What the task asks → Below are records. Find each line in them that holds the word "computer" and copy it.

Given records →
---

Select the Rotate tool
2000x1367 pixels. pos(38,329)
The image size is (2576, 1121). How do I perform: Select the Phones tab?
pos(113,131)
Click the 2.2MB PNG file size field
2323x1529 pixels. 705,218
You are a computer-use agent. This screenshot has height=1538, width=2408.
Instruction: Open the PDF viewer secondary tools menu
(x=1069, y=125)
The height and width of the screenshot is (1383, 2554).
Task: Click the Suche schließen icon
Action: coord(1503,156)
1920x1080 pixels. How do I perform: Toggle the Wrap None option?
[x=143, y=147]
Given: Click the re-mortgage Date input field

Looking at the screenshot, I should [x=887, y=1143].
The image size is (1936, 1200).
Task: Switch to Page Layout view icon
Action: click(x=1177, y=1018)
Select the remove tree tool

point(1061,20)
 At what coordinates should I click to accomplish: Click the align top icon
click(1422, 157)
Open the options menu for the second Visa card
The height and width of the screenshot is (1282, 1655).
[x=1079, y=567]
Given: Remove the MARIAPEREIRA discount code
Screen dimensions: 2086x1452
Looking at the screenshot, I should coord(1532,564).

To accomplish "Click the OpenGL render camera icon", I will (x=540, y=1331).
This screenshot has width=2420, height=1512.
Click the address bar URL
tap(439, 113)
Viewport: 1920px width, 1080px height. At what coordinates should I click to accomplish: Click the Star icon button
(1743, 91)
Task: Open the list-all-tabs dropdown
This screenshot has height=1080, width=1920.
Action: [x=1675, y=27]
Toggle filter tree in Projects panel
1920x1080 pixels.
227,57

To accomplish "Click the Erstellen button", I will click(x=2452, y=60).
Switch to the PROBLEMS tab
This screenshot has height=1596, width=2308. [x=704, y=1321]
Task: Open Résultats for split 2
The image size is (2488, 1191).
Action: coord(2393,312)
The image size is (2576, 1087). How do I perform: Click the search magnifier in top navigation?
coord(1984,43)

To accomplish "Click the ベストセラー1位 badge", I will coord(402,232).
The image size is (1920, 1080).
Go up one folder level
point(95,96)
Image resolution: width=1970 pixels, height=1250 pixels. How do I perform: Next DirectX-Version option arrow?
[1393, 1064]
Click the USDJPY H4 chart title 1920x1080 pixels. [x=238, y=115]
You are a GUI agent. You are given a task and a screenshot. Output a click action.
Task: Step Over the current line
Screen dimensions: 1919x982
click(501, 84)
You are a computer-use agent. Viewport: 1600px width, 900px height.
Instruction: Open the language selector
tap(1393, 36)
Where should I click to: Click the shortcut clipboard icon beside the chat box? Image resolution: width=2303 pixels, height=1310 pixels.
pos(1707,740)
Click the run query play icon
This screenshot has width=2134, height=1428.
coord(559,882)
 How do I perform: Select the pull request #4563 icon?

---

Answer box →
You are a computer-use agent. This screenshot has height=1538, width=2408.
You are a computer-use agent. Viewport: 1600px width, 900px height.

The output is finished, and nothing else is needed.